On the Scotian shelf, sei whales were observed to have a sympatric distribution with right whales between 1966 and 1972 (Mitchell et al. 1986). Given the overlap in diets, this is not unexpected. However, more recently (1982 – 1988), the observed distributions of sei and right whales on the Atlantic coast have been mostly allopatric, except in years of high copepod abundance (Payne et al. 1990). Payne et al. (1990) present a strong argument for competition between right whales and sandlance (Ammodytes spp.) for copepods, and suggest that planktivorous fishes may play a significant role in the distribution of baleen whale populations.

Adaptability

The flexible feeding strategy of sei whales is at least partially a function of baleen plates that are intermediate between the fine sieves of right whales and the coarser plates that facilitate gulping. With its ability to apply both skimming and gulping feeding strategies, the sei whale is also better able to adapt to fluctuations in prey populations than the more stenophagic right whale, but perhaps not as well as the more generalist fin whale.

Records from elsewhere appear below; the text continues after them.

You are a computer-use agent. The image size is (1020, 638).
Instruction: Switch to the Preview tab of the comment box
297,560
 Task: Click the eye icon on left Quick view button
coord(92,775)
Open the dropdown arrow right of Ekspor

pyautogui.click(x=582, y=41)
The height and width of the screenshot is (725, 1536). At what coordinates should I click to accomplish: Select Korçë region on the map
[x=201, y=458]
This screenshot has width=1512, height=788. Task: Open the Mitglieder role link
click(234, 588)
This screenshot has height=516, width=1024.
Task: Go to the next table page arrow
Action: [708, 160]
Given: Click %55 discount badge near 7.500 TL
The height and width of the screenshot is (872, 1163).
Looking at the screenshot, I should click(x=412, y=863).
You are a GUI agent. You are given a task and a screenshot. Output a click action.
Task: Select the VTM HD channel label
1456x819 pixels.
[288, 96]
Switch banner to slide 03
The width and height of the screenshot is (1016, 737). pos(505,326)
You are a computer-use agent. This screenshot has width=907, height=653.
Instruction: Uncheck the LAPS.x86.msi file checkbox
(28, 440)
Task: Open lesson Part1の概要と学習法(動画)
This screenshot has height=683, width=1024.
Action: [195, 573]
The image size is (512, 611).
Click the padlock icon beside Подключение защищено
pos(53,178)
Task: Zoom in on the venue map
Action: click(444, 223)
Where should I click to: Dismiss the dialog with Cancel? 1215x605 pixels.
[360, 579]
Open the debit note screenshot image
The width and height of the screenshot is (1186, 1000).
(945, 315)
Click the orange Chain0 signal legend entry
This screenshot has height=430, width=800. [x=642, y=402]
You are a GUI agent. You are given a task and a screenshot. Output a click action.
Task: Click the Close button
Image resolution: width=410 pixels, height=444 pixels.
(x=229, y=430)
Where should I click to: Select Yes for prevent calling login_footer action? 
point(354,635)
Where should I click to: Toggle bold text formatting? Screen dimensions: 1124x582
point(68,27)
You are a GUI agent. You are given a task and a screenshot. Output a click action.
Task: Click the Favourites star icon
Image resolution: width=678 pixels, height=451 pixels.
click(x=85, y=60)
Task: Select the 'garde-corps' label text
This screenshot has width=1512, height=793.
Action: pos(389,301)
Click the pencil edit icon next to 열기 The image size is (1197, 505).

If competition is primarily with other planktivores (whales or fishes), then the ability to take advantage of a variety of prey items that become abundant under different oceanographic conditions or in different areas will enhance the survival of the species.

The diet information from the North Pacific and the Antarctic suggests that sei whales can adapt their diet to different prey distributions. However, recent observations, exclusively from the Nova Scotian shelf, suggest a continuing preference for copepods.